What a madman. Cats > birds.
Not just mammals. Fireants got most of the quail when they arrived in the woods I grew up in. Neighbors lost most of their guinea hens too. And rabbits got pretty scarce.
There's a bit of a difference here: the staggering figures for wildlife killed by cats that they cite is for the US:

> the felines kill between 1.4 billion and 3.7 billion birds and between 6.9 billion and 20.7 billion small mammals, such as meadow voles and chipmunks, each year.

But since free-roaming dogs are very uncommon in the US (and most of the developed world), they have to jump to strays and owned free-roaming dogs across the world to make their comparison.

To be clear, the latter is on point relative to what we're discussing in this thread (eg the feral cats statistic). But there are solutions in reach that would be acceptable for dealing with strays (eg, what we do for dogs in the US), that apply to both dogs and cats. The difference is that this would cause dogs' threat to the local environment to nearly vanish, while cats would still pose a massive threat to local wildlife due to owners that let their cats roam.

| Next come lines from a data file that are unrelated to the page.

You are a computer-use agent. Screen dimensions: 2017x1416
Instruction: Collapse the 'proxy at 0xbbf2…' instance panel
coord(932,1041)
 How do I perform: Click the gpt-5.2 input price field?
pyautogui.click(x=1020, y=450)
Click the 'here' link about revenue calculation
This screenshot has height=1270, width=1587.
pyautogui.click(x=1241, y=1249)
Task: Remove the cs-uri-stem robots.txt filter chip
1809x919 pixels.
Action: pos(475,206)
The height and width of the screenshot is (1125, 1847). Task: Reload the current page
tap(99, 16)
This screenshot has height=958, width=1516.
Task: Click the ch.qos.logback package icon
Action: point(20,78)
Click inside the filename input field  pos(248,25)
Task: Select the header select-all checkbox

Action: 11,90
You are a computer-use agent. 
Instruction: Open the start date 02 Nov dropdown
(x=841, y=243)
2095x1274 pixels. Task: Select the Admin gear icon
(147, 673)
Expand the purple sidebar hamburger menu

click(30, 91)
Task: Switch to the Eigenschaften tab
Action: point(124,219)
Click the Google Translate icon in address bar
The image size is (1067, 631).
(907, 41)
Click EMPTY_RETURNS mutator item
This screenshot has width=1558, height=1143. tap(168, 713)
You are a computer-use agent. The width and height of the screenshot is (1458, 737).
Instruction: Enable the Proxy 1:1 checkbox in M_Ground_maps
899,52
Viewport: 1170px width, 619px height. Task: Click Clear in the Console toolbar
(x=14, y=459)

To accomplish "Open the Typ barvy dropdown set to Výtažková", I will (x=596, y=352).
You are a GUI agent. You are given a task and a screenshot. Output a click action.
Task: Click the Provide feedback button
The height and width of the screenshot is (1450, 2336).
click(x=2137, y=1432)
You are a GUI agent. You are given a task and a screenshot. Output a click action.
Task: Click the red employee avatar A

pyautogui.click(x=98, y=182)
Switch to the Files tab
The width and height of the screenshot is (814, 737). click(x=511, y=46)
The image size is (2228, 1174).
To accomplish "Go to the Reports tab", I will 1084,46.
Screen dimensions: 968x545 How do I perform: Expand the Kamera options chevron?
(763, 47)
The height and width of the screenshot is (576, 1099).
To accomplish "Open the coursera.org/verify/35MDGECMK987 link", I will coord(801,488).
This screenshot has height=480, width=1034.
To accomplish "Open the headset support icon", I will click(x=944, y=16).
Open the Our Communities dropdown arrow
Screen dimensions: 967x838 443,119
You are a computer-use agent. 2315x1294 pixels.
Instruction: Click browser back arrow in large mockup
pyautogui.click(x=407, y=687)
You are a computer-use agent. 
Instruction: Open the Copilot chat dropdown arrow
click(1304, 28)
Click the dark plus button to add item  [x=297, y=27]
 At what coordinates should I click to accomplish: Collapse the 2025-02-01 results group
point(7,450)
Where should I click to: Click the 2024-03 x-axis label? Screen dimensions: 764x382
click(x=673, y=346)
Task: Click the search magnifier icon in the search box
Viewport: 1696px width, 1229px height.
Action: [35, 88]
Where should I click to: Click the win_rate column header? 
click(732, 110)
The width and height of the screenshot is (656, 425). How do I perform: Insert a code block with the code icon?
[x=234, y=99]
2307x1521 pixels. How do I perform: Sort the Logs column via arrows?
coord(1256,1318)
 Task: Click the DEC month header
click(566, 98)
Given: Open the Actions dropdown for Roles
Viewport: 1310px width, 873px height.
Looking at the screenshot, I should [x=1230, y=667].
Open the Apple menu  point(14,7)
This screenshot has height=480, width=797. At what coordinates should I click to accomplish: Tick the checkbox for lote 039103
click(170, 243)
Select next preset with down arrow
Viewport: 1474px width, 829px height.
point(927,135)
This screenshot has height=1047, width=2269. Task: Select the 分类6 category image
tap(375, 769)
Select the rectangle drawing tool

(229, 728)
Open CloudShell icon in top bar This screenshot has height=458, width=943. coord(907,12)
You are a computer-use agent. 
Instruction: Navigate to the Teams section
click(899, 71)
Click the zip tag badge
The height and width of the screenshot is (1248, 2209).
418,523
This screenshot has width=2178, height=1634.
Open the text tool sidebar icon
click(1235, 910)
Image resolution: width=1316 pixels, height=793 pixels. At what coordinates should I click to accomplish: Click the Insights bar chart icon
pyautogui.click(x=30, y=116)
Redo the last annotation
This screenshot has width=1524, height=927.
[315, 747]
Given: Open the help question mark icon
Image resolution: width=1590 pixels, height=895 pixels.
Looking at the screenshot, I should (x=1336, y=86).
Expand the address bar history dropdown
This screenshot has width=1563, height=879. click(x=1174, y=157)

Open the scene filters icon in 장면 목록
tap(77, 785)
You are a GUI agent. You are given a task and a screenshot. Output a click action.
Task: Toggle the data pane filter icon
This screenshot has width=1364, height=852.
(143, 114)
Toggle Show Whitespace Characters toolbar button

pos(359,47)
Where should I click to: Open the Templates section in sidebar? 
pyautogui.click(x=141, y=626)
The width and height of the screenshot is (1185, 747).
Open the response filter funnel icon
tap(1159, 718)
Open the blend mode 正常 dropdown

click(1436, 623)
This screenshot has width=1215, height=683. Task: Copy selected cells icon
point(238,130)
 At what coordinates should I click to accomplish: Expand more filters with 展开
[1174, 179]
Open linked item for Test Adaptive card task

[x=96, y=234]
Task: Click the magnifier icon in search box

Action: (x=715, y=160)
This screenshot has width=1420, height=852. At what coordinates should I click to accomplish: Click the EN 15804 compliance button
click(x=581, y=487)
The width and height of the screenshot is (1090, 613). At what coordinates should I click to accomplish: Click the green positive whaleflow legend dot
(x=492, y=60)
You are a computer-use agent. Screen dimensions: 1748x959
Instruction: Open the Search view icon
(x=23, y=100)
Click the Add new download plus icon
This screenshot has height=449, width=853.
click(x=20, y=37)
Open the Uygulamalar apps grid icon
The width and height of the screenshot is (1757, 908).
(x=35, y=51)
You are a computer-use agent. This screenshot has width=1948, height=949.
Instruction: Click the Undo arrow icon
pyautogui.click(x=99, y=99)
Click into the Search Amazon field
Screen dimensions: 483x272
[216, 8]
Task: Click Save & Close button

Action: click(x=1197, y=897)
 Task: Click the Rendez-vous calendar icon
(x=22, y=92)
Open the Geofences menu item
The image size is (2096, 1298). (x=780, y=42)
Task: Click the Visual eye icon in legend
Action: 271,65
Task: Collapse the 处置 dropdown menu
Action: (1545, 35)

This. People in suburban and urban areas should be banned from having outdoor cats, period.
Yes, let's make the life of a pet miserable so we can have urban/suburban birds...

As if the problem is the loss of birds in Manhattan or Queens, and not the loss of birds in millions of acres of rural USA (where cats are not really the problem), for example...

>Yes, let's make the life of a pet miserable so we can have urban/suburban birds...

Responsible people don't let their dogs roam the streets as they can be a threat to strangers, children etc.

why should we treat cat's any differently especially when cats kill far more.

The reason you gave for not allowing dogs to roam does not apply to cats.
We shouldn't be making like for pets more miserable. We should be explaining to people the damage that cats to to the local ecology and dissuading them from having them. A fun talk I had with my kids.
Kids are far more destructive for the environment than cats, though.
Allowing one damaging thing isn't a good enough reason for allowing another damaging thing. In both cases the costs and benefits need to stand on their own merits.
Actually, no, I don't agree with that. It's more of a balancing act than a piecemeal analysis. Being generally frugal leaves you more space to waste a few resources on specific things. Now, some things are over the limit regardless of how frugal you are generally, and pet cats may or may not be one of those.
Sure, but it still reads like a guy idling his Hummer so he can explain the environmental effects of someone's bicycle.
Source on that? Most kids don't make a habit of killing local wildlife. Or are you using "kids" as a proxy for "habitat loss from rising human population"?
I'm including indirect kills over their lifetime, not just direct kills over the childhood (kittens aren't capable of killing that much either), but otherwise, it's a fairly 1:1 comparison, nothing to do with whether the human population is rising or not.
And nuclear weapons are more destructive than my 16 year old. So that's all good then.

Sorry, what point were you trying to make?

If you were a producer of nuclear weapons and were warning people of the destructiveness dangers of having 16 year olds, I'd find it absurd. Wouldn't you?

Essentially, it's hypocritical to talk about environmental dangers on one activity when performing a much more environmentally destructive activity.

Well, an urban centre doesn't have much "local ecology" to begin with...
The only birds in my city are pidgeons (that defecate everywhere), sparrows and crows. At least the only ones I actually see.
Which city would that be? Because I suspect you would be surprised by the levels of diversity that are clinging on.
I guess if those are our options then better for all if your cat is inside safe from cars and predators and yay we get birds!
Or, you know, don't enslave cats in miserable settings.
I am fine with cats being miserable. That is an acceptable outcome.
Cats are very useful for removing rats. Cat ban is considered harmful.
Hawks, owls and snakes are much more useful for removing rats, and cats are about as useful for removing those as they are for removing rats.

I do not support a cat ban, but that argument is not a good one.

Is there a way for me to reliably employ a hawk, owl, or snake around my property?